[Task prompt]: Copy out each line of the listing that contains the word "height".

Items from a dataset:

>> Begin

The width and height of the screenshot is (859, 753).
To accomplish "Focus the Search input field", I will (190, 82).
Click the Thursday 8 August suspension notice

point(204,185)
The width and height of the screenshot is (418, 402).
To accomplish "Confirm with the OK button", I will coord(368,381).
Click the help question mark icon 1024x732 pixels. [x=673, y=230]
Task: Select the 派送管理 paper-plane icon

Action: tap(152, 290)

>> End
>> Begin

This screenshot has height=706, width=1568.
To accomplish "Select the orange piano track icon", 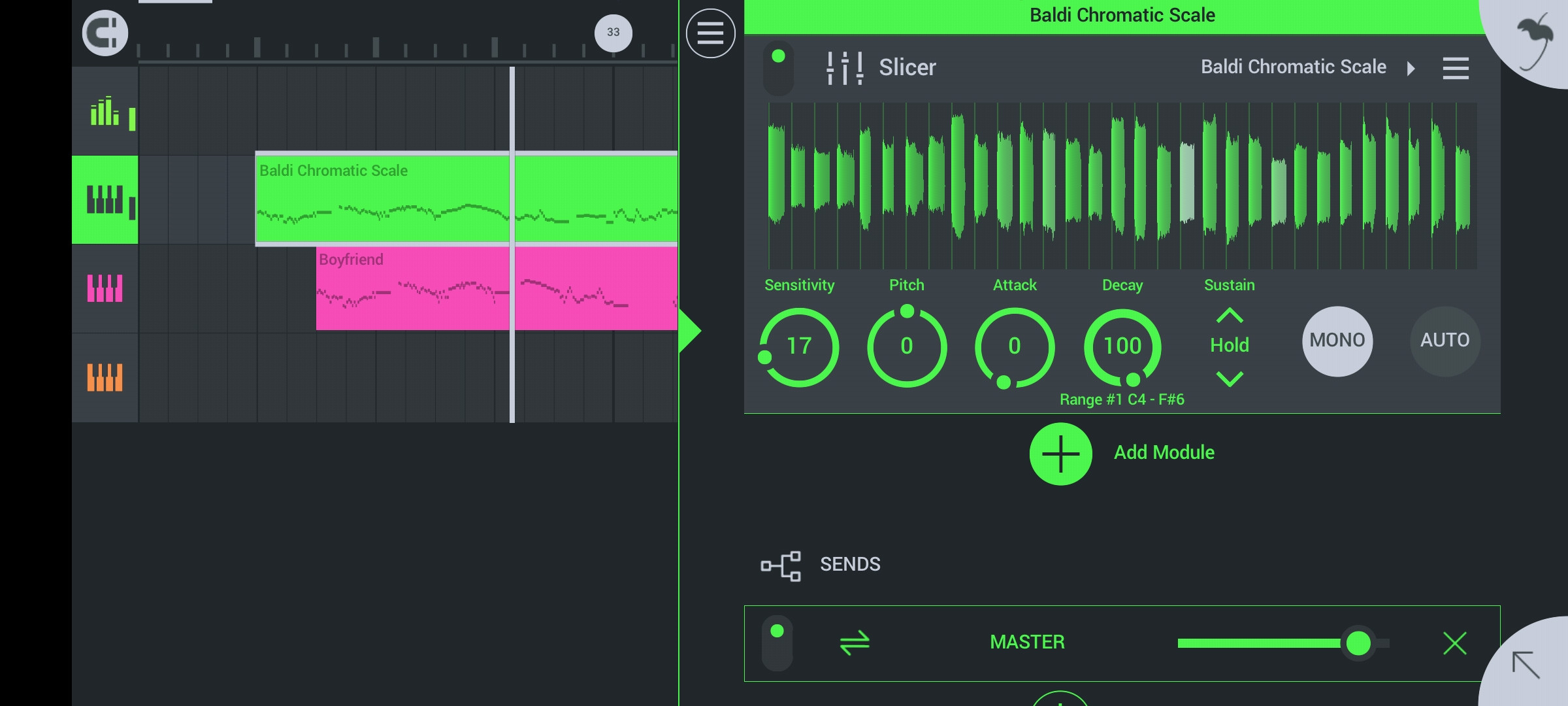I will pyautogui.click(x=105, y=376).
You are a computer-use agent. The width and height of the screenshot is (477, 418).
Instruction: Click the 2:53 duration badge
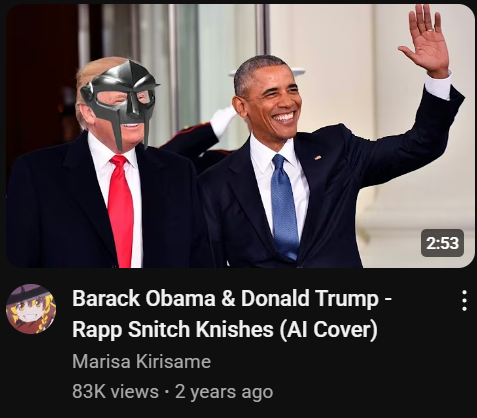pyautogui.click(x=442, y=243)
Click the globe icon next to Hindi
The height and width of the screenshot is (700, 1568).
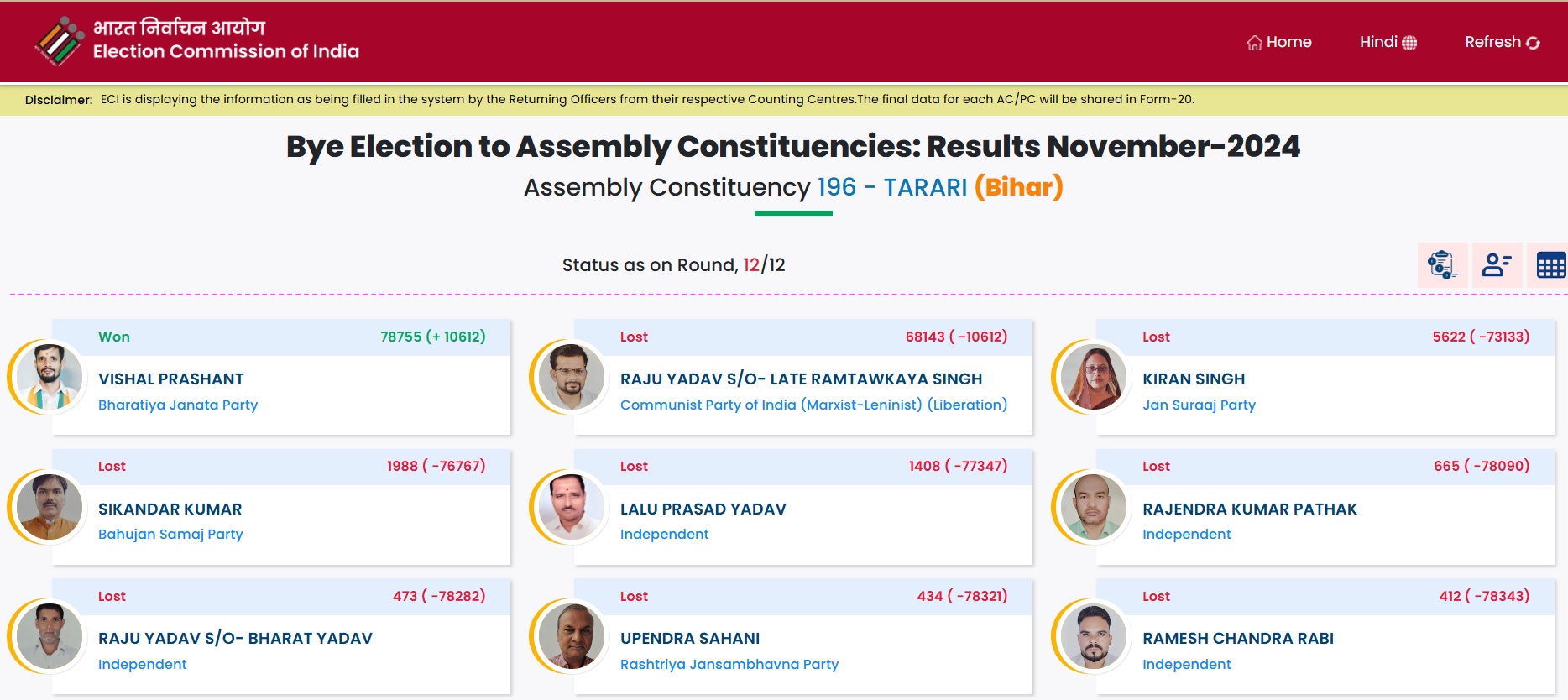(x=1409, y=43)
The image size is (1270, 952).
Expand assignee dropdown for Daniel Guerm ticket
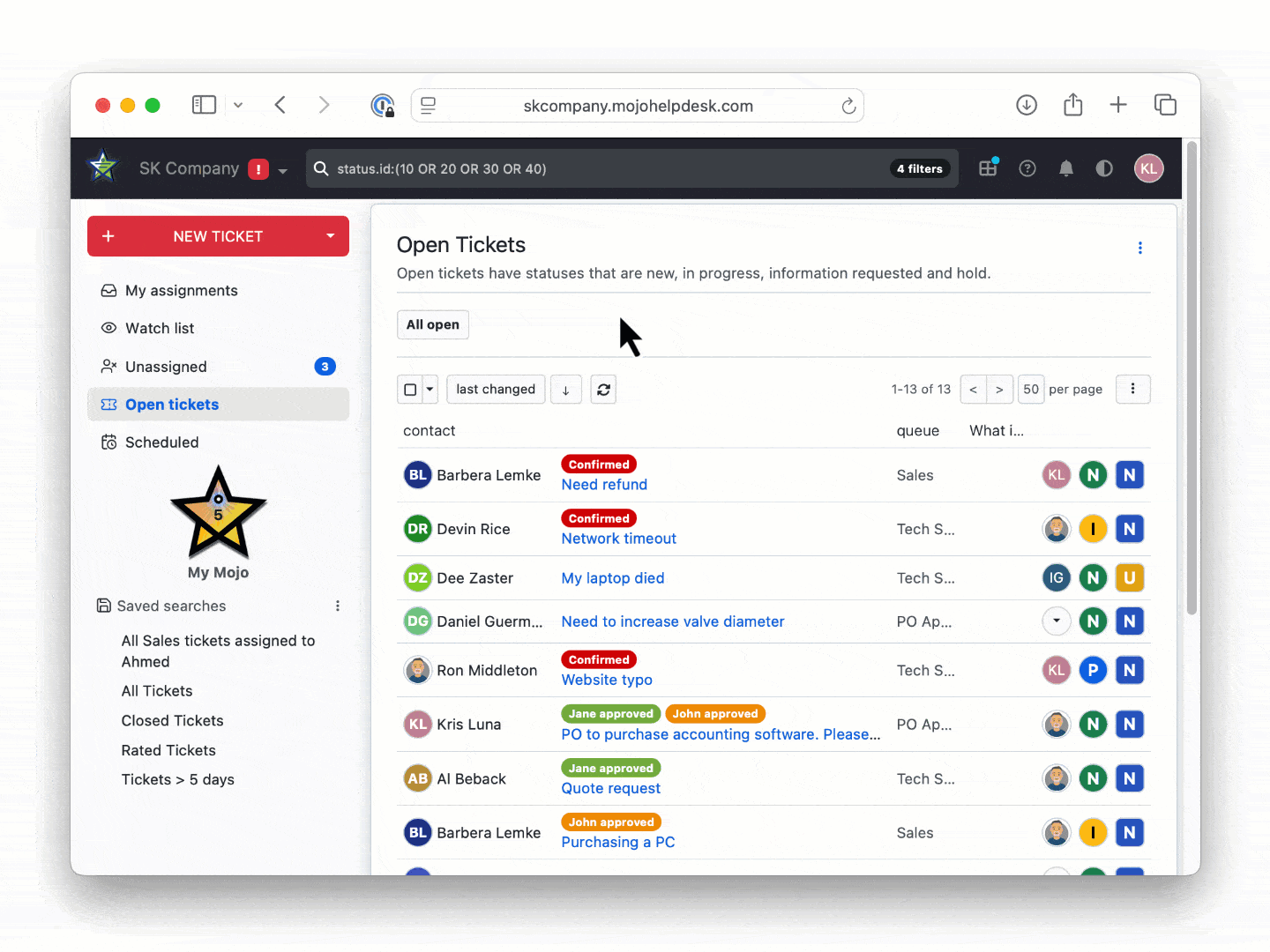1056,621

>> End

[The answer]:
The width and height of the screenshot is (859, 753).
The width and height of the screenshot is (418, 402).
This screenshot has height=706, width=1568.
You are a computer-use agent. The width and height of the screenshot is (477, 418).
The height and width of the screenshot is (700, 1568).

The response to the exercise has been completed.